Amber Bloomfield went for a PB in the 100m hurdles and was on for it before coming down at the last. No time on the sheet, but anyone watching could see where her training is taking her. A crash on the final flight when you’re chasing a quick one only happens when you’re committing. Plenty more to come.
The team behind the team: our president Karen Desborough was a massive help sorting athletes and filling slots while I was out competing — the kind of behind-the-scenes graft that keeps a patched-together squad on the track. And a full set of officials points in those conditions was nothing short of heroic. Standing out in that heat all afternoon to keep us scoring is exactly the contribution that doesn’t show up on the results sheet but absolutely shows up in the total.
The multi-eventers who barely left the infield:
- Anais Hemetsberger — four events (high jump, long jump, shot, javelin)
- Molly Savage — Long Jump, first ever high jump! and a leg of the 4×100
- Dennis Savage – Long Jump, TJ and a leg of the 4×100
- Patrick Apantaku — the full throws set (shot, discus, hammer)
- Gracie Horton — the 1500m, the 3000m and a 4×400 leg, a proper day’s work in the heat
- and someone foolish enough to enter five (400mH, shot, discus, hammer, javelin) can confirm the walk between the cages and the back straight is longer than it looks at 30 degrees
Last-minute heroics: Jonathan backed up a 2nd place in the 3000m by stepping in to run a 4×400 leg at the very last minute to get the squad round. Exactly the kind of stand-in that made the day work.
Performances of note:
- Sophie Osborn — won the women’s A 400m in 55.60, plus 25.48 in the B 200m
- Cheyanne Nketia — doubled up in the women’s A sprints, 12.08 and 25.67, both 2nd
- Kelechi Aguocha — won the men’s A triple jump (14.05m), 2nd in the high jump (2.00m)
- Beth Regan — won the women’s B 400m hurdles (66.54)

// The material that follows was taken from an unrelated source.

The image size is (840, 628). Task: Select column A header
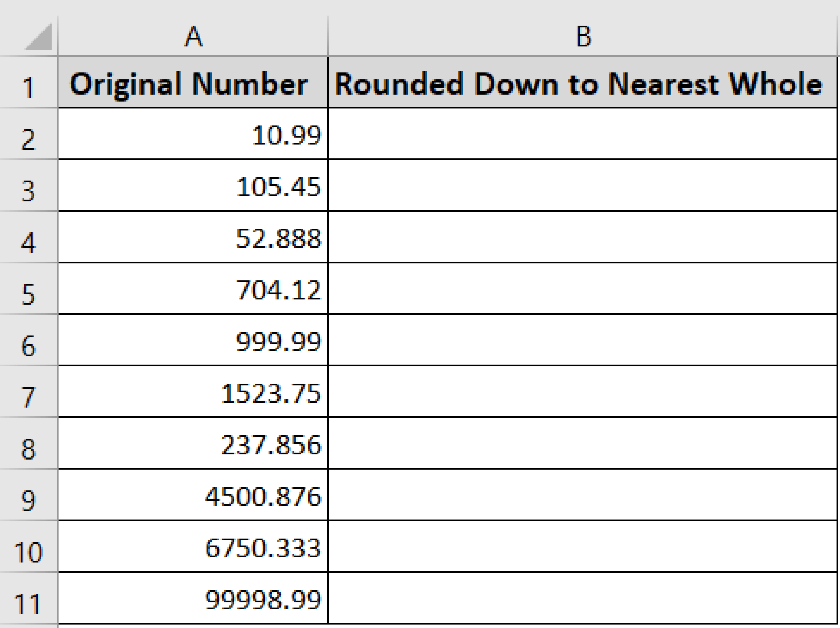(x=193, y=37)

- Sam Parsons — won the men’s B 1500m
- Ryen Rennie — 49.05 for 3rd in a tight men’s A 400m
- Madeleine Dodd — 3.35m for 2nd in the women’s pole vault
- Joyce Nzekwe — 2nd in the triple jump (11.51m)
Relays: men’s 4×100 3rd (43.06), women’s 4×100 3rd (49.24), both mixed 4×400 squads getting round.
Not the result we’d have drawn up, but for a squad stitched together with last-minute stand-ins on a brutal day, nobody left anything out there. Borrowed spikes, borrowed vests, five-event afternoons and a hurdler who’ll be back. To quote the Foo Fighters: Done, done, on to the next one!